Algorithms and personally curated feeds have created a hyper-fragmented media landscape where no two of us are experiencing the same reality.

COVID-19 has highlighted this dynamic too. Depending on your bubble, you might think lockdowns are big-government overreach—or that they don’t go far enough. Depending on your media diet, you might think masks are a socialist imposition—or that we should be wearing them at least through 2022. Social algorithms make matters worse by further refining one’s skewed impression of reality. The more you see QAnon theories in your newsfeed, the more you start to believe them. Combined with the “too much” problem of easily finding “evidence” on Google for whatever reality you want to believe, the fragmentation problem of the information age further destabilizes any notion of shared truth.

How Christians Can Respond

This year has vividly displayed the dangerous dynamics of the information age. But so will 2021. Our crisis of epistemology will likely worsen before it gets better. One day society may recognize how these truth-destroying dynamics create a fundamentally unstable society, and that big things need to change. In the meantime, Christians should lead the way in pursuing and preserving wisdom as a buffer against rampant foolishness.

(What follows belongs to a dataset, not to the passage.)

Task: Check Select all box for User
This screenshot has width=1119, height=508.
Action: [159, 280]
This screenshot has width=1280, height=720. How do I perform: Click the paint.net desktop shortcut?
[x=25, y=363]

Key to this will be discernment in the area of knowledge and information intake. I’m increasingly convinced that media habits are a discipleship matter that must be foregrounded in church ministry. What dubious sources (podcasts, “news” outlets, subreddits, YouTube channels, Facebook groups) are shaping Christians today? What are the trustworthy, wisdom-giving sources we should be pointing people to instead?

Christians should lead the way in pursuing and preserving wisdom as a buffer against rampant foolishness.

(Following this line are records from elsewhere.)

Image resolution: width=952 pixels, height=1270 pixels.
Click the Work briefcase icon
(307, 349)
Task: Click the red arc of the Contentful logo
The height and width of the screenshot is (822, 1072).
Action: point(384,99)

It was already happening before 2020, but this year disturbingly exposed the extent to which many Christians have had their minds warped, hearts malformed, and souls sickened by the ubiquitous toxins of untruth online. Many Christians have sadly followed the world in the path of foolishness—but it doesn’t have to be this way. As worshipers of the God who created wisdom (Prov. 8:22–31), and people of the Book where God reveals wisdom, Christians of all people should have a solid wisdom foundation. 

As uncertainty escalates, foundations crumble, and chaos reigns, who will carry the torch of truth? Who will be the preservers of wisdom for future generations? Christians can be. But we’ll need to get our own (increasingly compromised and foolish) house in order first. In 2021 and beyond, let’s commit ourselves to that task.